Reading Time: 3 minutes [391 words]


Here is the translated text as follows:

EDWARD D. WORRELL. 17

The prosecution is moved to the law only by the point of the bayonet, and it will not budge an inch further than the practical puncture of the instrument forces it. "Implied malice," says Mr. Gale, "only makes murder in the second degree; the State must prove something more than that the killing was unlawful, to make the crime murder in the first degree."

"Something more" must be proved! What is it? What is that "something more," Mr. Gale? In all his speech, he refused to tell you! Up to this period, you have not heard from the prosecution what that "something more" is; and yet you must find it before you can find murder in the first degree. Why are you left to guess at that "something more"? Your consciences are involved, and your guess must be right; why are you permitted by the prosecution to guess at all? What is it that fetters the gentlemen on the other side? Why are they so reticent about the necessary elements of capital murder in this state? Do they hunger for the blood of Worrell? Are they fearful that a candid admission of the requisites of the law will show you that it cannot lawfully be shed? If the prosecution will not tell you of these requisites, I have told you; and while they shrink from a manly admission of the truth, they are not bold enough to traverse my exposition. They do not deny, they do not admit, and compromise with silence by saying "something more" must be proved than the unlawfulness of the killing, to make murder in the first degree.
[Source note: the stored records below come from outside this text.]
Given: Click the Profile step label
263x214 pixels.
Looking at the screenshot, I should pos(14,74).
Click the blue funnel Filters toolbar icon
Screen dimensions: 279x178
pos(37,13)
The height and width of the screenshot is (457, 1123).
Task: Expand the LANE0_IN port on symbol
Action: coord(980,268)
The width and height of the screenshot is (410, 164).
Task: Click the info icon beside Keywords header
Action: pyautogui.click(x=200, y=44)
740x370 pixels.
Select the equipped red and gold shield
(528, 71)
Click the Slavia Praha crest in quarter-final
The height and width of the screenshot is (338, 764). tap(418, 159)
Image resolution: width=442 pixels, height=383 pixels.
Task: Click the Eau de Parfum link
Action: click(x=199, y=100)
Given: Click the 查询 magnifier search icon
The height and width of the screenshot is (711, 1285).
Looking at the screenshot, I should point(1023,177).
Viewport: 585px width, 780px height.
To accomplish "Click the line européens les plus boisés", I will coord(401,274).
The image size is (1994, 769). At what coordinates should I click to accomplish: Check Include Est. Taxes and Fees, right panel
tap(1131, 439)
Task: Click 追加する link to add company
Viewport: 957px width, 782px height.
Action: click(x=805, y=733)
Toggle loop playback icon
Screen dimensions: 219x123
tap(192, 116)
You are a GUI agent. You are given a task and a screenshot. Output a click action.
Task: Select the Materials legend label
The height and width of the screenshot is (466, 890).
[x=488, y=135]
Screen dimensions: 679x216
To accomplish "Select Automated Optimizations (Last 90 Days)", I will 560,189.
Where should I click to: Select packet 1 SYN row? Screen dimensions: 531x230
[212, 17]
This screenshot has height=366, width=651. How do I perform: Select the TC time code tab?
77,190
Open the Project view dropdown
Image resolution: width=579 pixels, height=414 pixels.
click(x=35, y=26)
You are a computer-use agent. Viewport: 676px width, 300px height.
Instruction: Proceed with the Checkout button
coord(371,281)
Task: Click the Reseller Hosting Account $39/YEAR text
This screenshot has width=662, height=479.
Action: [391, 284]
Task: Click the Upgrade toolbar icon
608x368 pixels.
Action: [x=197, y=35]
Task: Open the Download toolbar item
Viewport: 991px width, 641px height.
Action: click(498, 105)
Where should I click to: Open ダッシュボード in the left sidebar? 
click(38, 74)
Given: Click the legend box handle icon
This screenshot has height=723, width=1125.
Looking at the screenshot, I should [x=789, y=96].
Can you conceive of a greater calamity than ignorance (in those who have to administer criminal justice) of the boundary line between murders, on one side of which line stands the gallows, on the other the penitentiary? Yet what has the prosecution done to show you that line? They have sealed their lips or spoken only ambiguous words calculated rather to mislead than to enlighten you, and have thrown upon me the task of running the line. Gentlemen, I shall ask the Court to sanction my survey. That "something more" than the unlawfulness of the killing is malice express, malice proved as a fact by evidence coming from the lips of witnesses.